Martedì, 13 Maggio 2025 Chieti

Il Gip di Chieti vuole processare Mauro Febbo

L'accusa nei confronti dell'uomo di Forza Italia è "corruzione"

 L’ex assessore e consigliere regionale Mauro Febbo, di Forza Italia, va processato per corruzione nell’ambito dell’inchiesta sull’intreccio tra la politica e gli affari dell’imprenditore della sanità Vincenzo Marinelli, morto il 24 ottobre scorso a 88 anni.

A ordinare l’imputazione coatta,  come riferisce il Centro, è stato il giudice per le indagini preliminari di Chieti Andrea Di Berardino, che ritiene «formulabile una ragionevole previsione di condanna» del  politico teatino, 66 anni, il cui comportamento viene definito «spregiudicato».

Entro dieci giorni la procura di Chieti dovrà formulare l’accusa a carico di Febbo per il reato  di  «corruzione per l’esercizio della funzione» poi, un altro giudice fisserà l’udienza preliminare. Il reato, secondo il gip, si è protratto da luglio 2019 a marzo 2021 nel contesto del project financing proposto da Medipass spa – di cui Marinelli era agente – per la realizzazione del nuovo polo oncologico dell’ospedale di Chieti: Febbo, all’epoca prima assessore regionale alle attività produttive e poi consigliere di maggioranza, avrebbe ricevuto una dazione di 10.000 euro «per compiere atti del proprio ufficio» e, in particolare, «non osteggiare in sede politico-amministrativa» quel progetto.
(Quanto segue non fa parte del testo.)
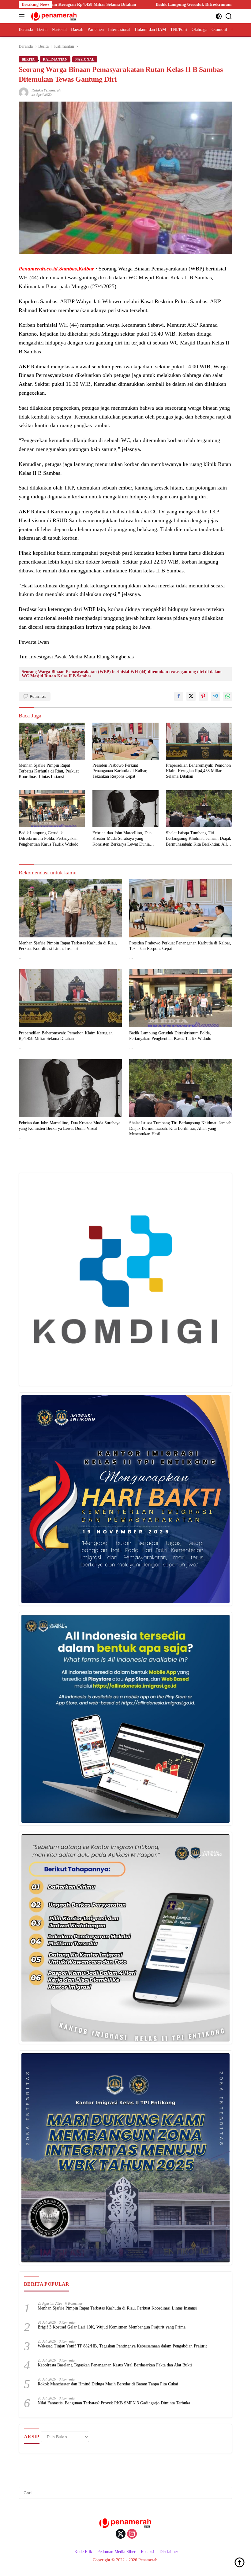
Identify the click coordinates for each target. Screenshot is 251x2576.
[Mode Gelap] (218, 16)
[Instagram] (132, 2534)
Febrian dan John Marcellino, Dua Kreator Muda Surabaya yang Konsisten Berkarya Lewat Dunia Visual (122, 839)
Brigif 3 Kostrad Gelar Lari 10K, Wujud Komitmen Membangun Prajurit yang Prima (111, 2327)
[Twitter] (121, 2534)
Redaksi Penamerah (46, 90)
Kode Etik (83, 2551)
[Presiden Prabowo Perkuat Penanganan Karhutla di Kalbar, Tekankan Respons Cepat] (125, 741)
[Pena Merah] (53, 16)
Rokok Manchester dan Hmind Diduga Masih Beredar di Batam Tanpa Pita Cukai (108, 2384)
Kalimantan (55, 59)
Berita (28, 59)
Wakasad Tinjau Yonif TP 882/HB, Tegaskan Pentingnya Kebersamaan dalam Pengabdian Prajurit (122, 2346)
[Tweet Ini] (191, 696)
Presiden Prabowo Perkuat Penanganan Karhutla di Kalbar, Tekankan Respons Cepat (120, 771)
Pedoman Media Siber (116, 2551)
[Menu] (23, 16)
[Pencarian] (228, 16)
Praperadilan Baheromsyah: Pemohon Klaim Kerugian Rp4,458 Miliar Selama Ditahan (198, 771)
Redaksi (147, 2551)
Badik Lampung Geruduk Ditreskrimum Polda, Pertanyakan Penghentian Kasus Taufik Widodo (159, 4)
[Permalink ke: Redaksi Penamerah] (23, 92)
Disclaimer (168, 2551)
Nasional (84, 59)
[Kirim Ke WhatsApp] (227, 696)
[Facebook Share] (178, 696)
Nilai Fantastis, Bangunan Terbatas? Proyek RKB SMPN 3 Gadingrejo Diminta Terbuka (114, 2403)
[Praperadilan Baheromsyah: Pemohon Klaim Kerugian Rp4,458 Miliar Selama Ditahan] (199, 741)
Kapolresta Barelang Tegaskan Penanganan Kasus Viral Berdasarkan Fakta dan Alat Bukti (115, 2365)
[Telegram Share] (215, 696)
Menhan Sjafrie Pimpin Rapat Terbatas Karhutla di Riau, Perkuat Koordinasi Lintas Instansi (49, 771)
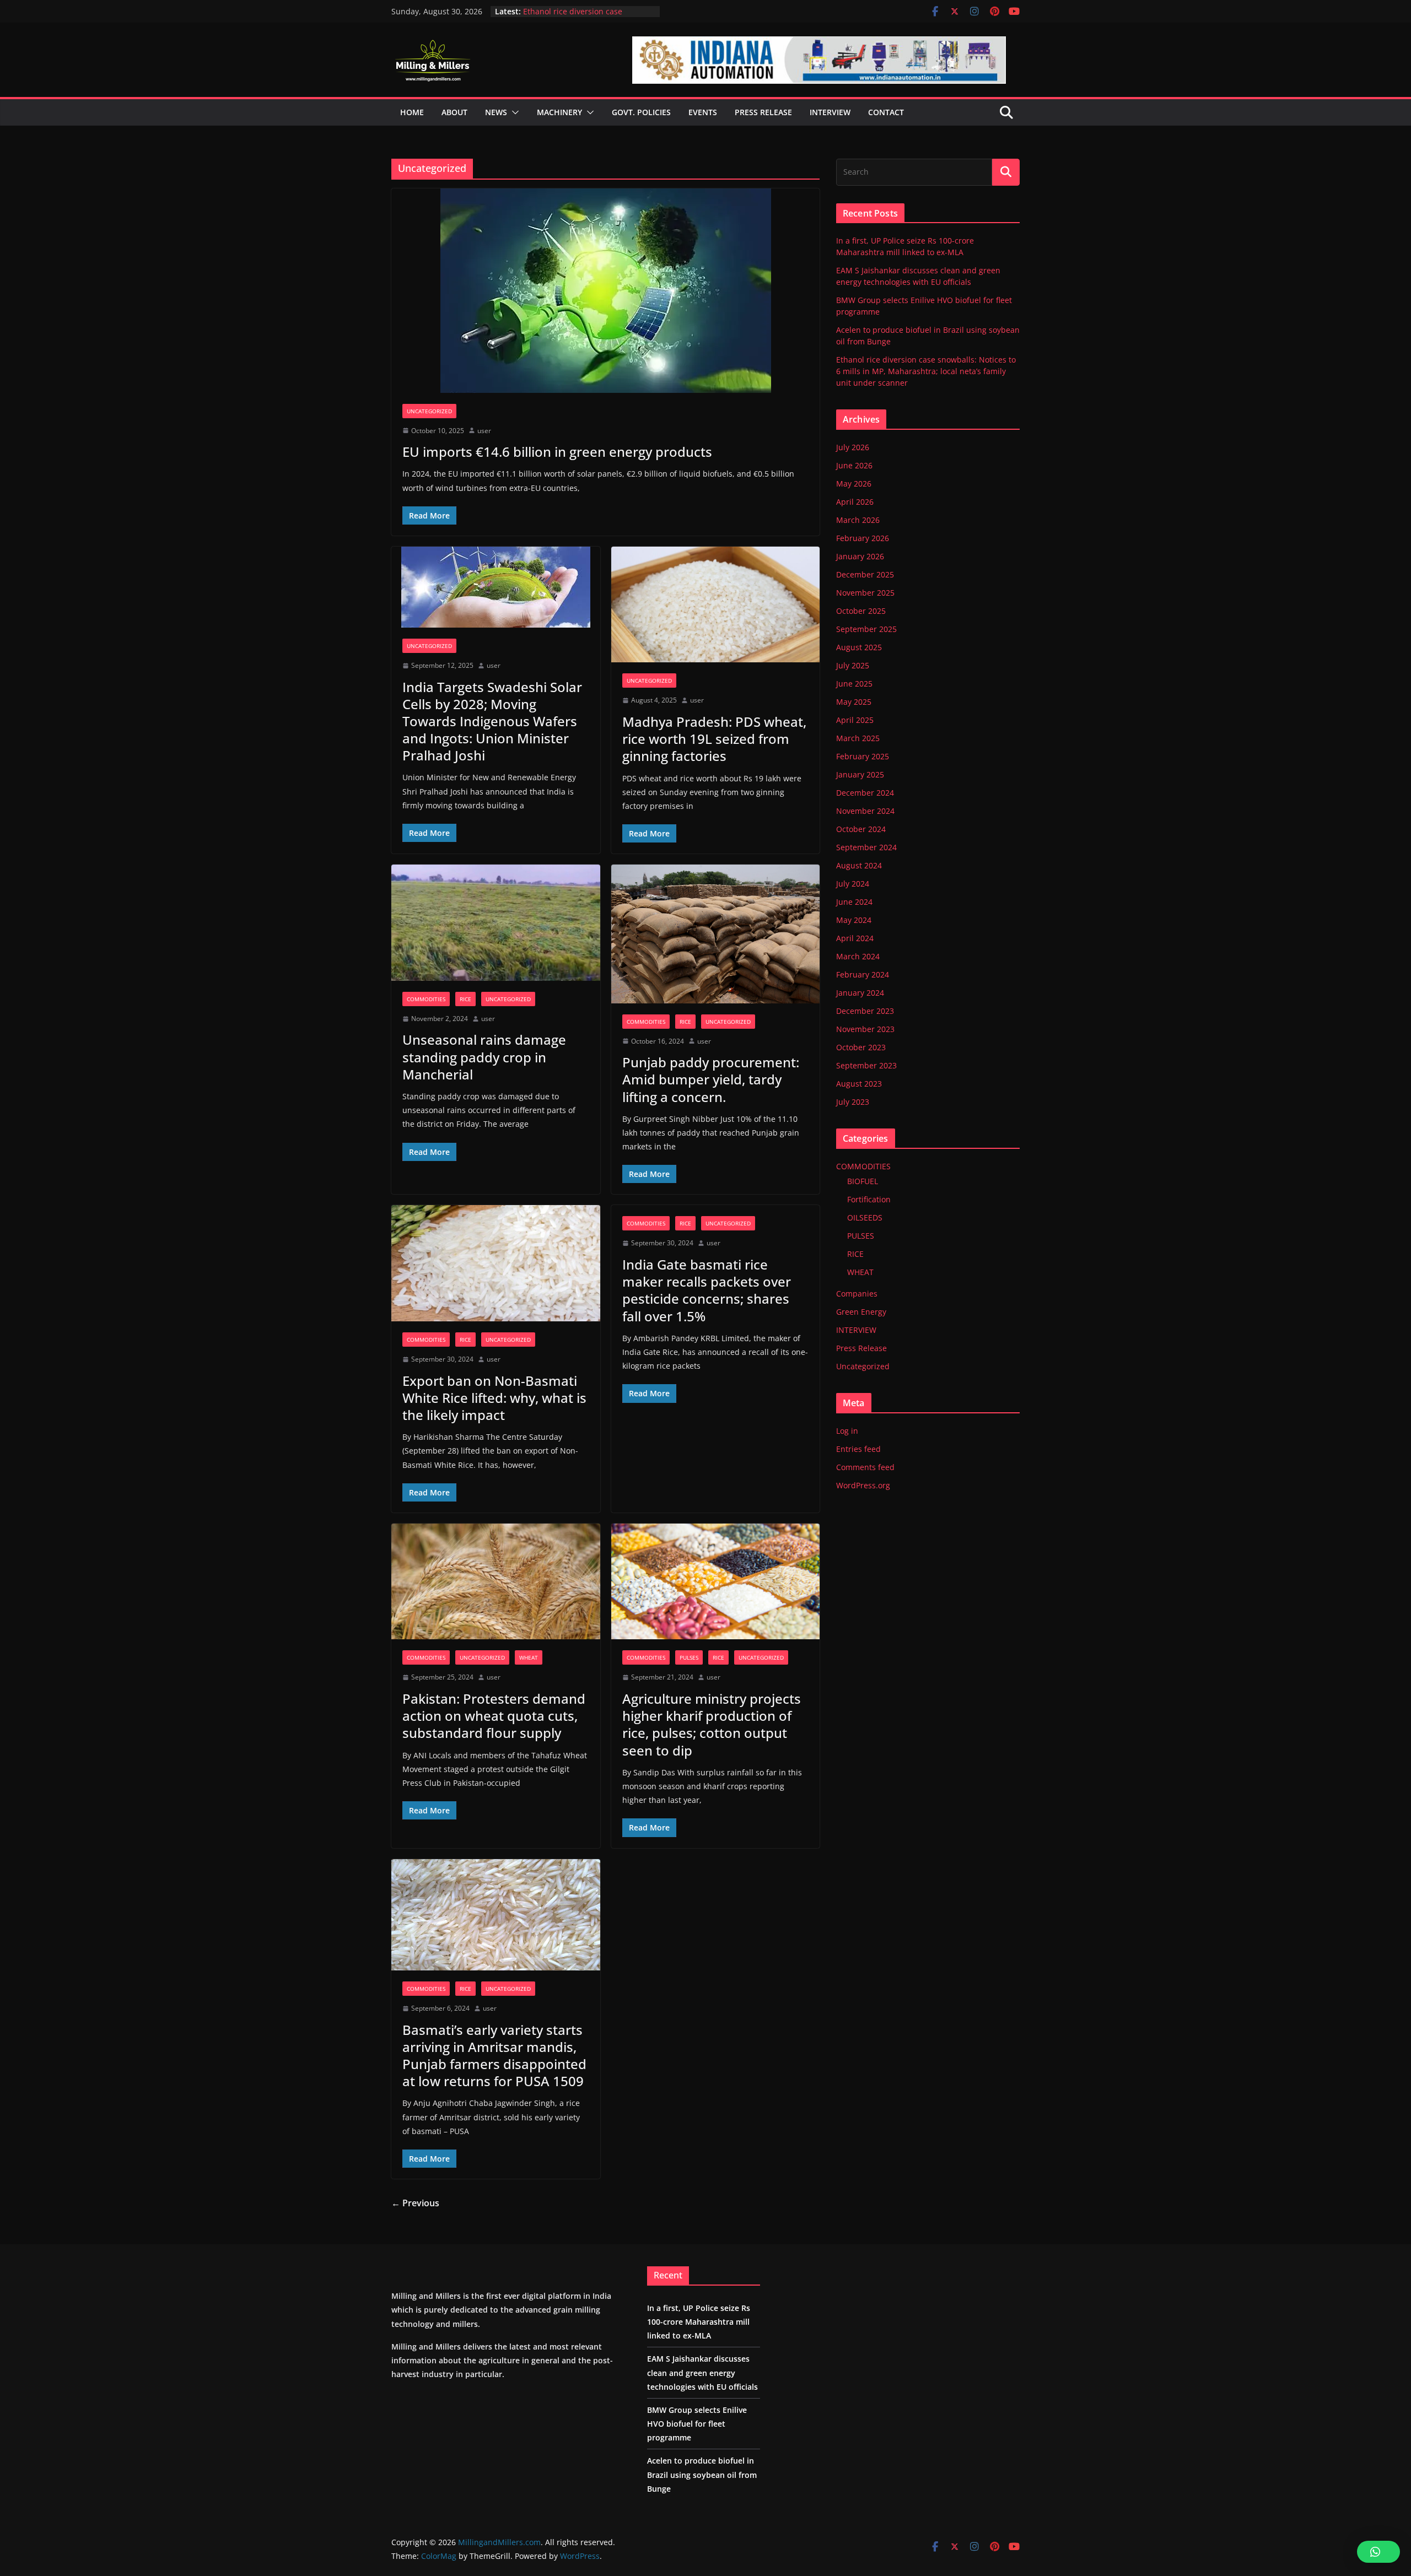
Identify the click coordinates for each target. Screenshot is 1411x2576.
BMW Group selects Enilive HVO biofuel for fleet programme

Il caso è arrivato davanti ai pm teatini dopo che il gip di Pescara, a seguito della richiesta di rinvio a giudizio presentata dalla procura del capoluogo adriatico nei confronti di Febbo e di altri dieci imputati, aveva dichiarato la propria incompetenza territoriale per la vicenda relativa al policlinico Santissima Annunziata. E i pm teatini, lo scorso 17 marzo, avevano presentato richiesta di archiviazione per Febbo  ritenendo l’«insussistenza di un accordo corruttivo» e ipotizzando un reato diverso, quello di «finanziamento illecito ai partiti».

Secondo il gip Di Berardino, «il rapporto tra il privato (Marinelli, ndr) e il pubblico ufficiale (Febbo, ndr), evincibile dal compendio indiziario, è stato pacificamente connotato, innanzitutto, dalla consegna,a suo dire,dar credito alla mera negazione dell’indagato che ha abbozzato la fantasiosa tesi difensiva della omonimia (che poi tale non è) con un altro politico chietino”.

La dazione sarebbe provata da indizi gravi, precisi e concordanti. La conversazione tra Marinelli e suo segretario il 3 luglio 2020  lascerebbe intendere la preparazione e la dazione del denaro: “Lunedì mattina lo devo dare… a Febbo! La campagna elettorale già a Chieti! Dieci!». il segretario commenta: “Però questo che dopo… se lo ricordasse! Oh, ma ti potessero dare un mano”.

Il giudice evidenza «la naturale predisposizione di Febbo a proporre a imprenditori contributi di denaro e false fatturazioni, ciò che rafforza la plausibilità della sua ricezione di fondi per esigenze personali o comunque legate alla sua attività personale di politico (si leggano, in tal senso, anche i riferimenti fatti da Febbo, in conversazioni con terzi, ai sondaggi commissionati e pagati in nero) e non certo per il partito di appartenenza, praticamente mai menzionato».